El banquete totémico


Ignacio Ruiz Quintano
Abc

Con Pablemos fundido como un reloj daliniano y Rivera siempre corriendo como el conejo de Alicia detrás de los expertos (para las collejas Florentino tenía a Valdano, y Rivera tiene a los expertos, que son Garicano), de lo emergente, que en una sociedad devastada como la española ya sólo puede ser el corcho, sólo nos queda Snchz, luz del “Ramiro” y martillo de curas y putas.

Snchz tiene una obsesión, la Educación, y una idea (sacada de oír en un “agarrao” a Gabinete Caligari), que Antonio Machado es de Soria. Para enseñar eso, necesita todo el día, y quita la religión, sin darse cuenta de que huero de religión no se puede entrar, sin ser un zombi, no ya al Vaticano, al Louvre o al Prado, sino al Museo del Jamón (que la “arabista” Gema Martín Muñoz le explique por qué), por no hablar de la sauna “Adán”.
En el rostro equívoco de Rimbaud se confundían Adán y Eva –escribe Ruano–. Él era adámico y ávico. La geografía hizo de serpiente, y su propio corazón, de manzana.
El secreto de la vida de Rimbaud se le reveló a Ruano tomando café en un noviembre madrileño: que el ángel fue Rimbaud, que se sedujo a sí mismo, que se ofreció el pecado con un gesto femenil y hubo de caer en el pecado con la ingenuidad del hombre.

¿Cuál es el secreto de Snchz? ¿Quién (y no me miren a “la Lozano”) su ángel?

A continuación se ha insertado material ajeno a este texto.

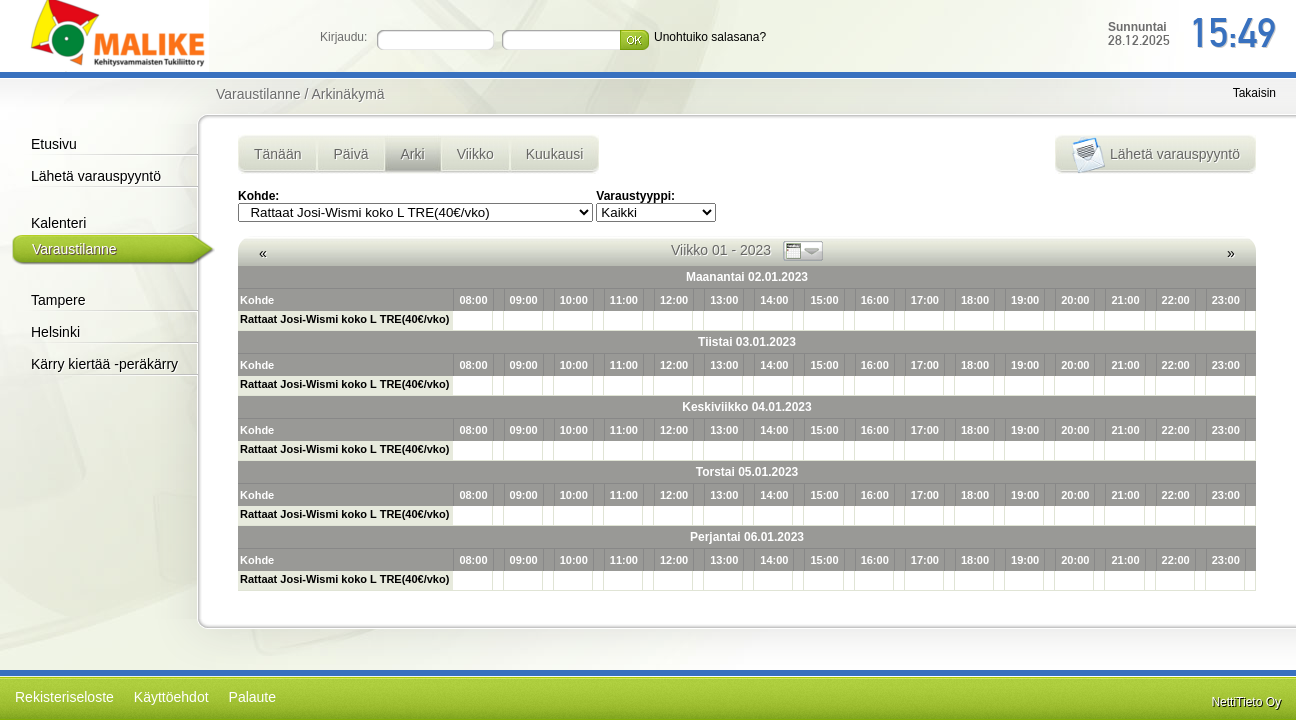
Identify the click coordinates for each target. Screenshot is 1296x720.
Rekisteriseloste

El consenso (cuando el consenso entra por la puerta el Derecho sale por la ventana) es Educación Pública y Gratuita (la paga un mago, dicen en Twitter) y Religión Privada y de Pago.
Para Antonio Machado, precisamente, Adán fue el único poeta feliz, porque él sí estrenó, de veras, las palabras. Pero, sin religión (los tontacos útiles que hablan de “religión privada” no saben que la anti-Ilustración, con su pancismo, su cerrilidad y su superstición, le fue arrebatada a la Iglesia, hace tiempo, por la Universidad), nuestra educación pública sólo da para que sus hijos, al pasar por delante de un cartel de “Adán”, lo tomen por un bar de Mourinho.